Mitmachmöglichkeit für jedes Alter
Eine sehr große WG also. Problematisch an ihr ist auch, dass die Mitmachmöglichkeit, das Mitmach-Theater in der Ausstellung offenbar für alle Altersstufen gilt.
"Wir haben uns auch gedacht: Machen wir eine Ausstellung für Spezialisten. Eigentlich möchten wir sowohl die Kinder wie die Erwachsenen nochmal in den Stand bringen, wann fang ich tatsächlich an, mich darauf einzulassen und philosophisch zu denken."

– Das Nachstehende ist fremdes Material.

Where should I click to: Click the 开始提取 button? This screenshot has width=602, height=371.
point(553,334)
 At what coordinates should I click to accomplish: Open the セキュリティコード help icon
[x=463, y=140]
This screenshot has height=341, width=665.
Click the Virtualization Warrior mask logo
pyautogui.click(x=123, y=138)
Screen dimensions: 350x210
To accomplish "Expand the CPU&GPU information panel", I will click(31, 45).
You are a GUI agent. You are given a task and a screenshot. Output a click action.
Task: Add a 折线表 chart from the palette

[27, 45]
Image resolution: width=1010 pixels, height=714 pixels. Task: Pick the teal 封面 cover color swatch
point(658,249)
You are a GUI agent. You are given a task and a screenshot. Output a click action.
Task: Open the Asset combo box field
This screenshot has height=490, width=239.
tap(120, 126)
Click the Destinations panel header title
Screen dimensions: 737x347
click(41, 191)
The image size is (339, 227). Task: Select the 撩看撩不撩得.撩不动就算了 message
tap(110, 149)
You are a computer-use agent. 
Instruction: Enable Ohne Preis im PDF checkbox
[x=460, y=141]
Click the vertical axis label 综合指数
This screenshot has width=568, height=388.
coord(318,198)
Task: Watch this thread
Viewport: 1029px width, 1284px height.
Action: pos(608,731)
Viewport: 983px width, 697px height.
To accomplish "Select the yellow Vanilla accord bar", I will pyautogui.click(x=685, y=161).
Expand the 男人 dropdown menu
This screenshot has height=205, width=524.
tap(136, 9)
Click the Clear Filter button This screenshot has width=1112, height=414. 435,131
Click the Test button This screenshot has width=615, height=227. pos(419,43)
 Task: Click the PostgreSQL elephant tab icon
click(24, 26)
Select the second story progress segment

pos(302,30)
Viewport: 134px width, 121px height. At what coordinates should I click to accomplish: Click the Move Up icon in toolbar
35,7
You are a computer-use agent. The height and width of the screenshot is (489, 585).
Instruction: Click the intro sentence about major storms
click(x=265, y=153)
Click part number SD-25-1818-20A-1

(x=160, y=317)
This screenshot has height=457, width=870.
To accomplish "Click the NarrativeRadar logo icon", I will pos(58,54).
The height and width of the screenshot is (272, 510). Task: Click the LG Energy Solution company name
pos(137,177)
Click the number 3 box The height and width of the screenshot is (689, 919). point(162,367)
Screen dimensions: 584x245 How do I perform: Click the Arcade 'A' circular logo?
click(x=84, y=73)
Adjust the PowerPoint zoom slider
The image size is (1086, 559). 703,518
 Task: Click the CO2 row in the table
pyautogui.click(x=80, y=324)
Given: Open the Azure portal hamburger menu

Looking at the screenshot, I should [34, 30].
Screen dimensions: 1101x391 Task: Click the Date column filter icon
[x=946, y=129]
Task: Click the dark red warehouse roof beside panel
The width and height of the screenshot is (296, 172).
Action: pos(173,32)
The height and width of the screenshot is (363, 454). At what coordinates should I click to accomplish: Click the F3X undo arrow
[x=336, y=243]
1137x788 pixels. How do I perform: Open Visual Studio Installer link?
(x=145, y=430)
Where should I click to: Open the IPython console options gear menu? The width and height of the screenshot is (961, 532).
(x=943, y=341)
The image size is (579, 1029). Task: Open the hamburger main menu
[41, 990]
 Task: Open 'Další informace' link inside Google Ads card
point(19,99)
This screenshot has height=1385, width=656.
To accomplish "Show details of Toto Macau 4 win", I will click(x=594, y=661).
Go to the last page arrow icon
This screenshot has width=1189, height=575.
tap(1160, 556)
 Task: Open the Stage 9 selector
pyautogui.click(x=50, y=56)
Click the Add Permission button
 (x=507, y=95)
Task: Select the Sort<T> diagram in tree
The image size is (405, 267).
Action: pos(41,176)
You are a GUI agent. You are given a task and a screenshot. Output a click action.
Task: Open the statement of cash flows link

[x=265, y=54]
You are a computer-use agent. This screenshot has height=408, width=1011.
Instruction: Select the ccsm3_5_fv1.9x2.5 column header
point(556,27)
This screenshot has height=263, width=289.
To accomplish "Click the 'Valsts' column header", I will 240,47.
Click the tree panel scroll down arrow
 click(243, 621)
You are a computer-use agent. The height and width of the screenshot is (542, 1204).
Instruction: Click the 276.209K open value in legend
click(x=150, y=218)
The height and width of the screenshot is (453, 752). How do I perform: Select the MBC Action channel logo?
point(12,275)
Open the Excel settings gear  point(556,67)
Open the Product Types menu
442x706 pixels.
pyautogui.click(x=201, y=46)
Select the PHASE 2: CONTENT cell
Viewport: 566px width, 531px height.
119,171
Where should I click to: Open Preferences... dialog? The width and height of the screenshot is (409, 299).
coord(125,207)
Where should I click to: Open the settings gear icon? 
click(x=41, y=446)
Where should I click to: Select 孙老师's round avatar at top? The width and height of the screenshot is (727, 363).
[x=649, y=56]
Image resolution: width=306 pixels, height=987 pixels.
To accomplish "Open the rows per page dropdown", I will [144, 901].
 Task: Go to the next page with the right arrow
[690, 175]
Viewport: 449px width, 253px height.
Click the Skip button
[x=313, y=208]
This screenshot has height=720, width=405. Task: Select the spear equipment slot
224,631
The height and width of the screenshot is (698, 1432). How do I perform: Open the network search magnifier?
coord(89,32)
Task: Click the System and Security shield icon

Aber welcher 12-jährige Schüler möchte sich mit Hegel beschäftigen? Ob die Schreib- und Denkwerkstatt funktioniert, die die Marbacher da installieren wollen, muss sich weisen. Vielleicht ist der Zugang zur Hegelschen Dialektik bei Robert Gernhardt erheblich einfacher. Im Stuttgarter Hegel-Stübchen zeichnete er einst einen kleinen Cartoon in drei Akten: Theke, Anti-Theke, Syn-Theke. An der Syn-Theke stehen zwei Trinker. Prost!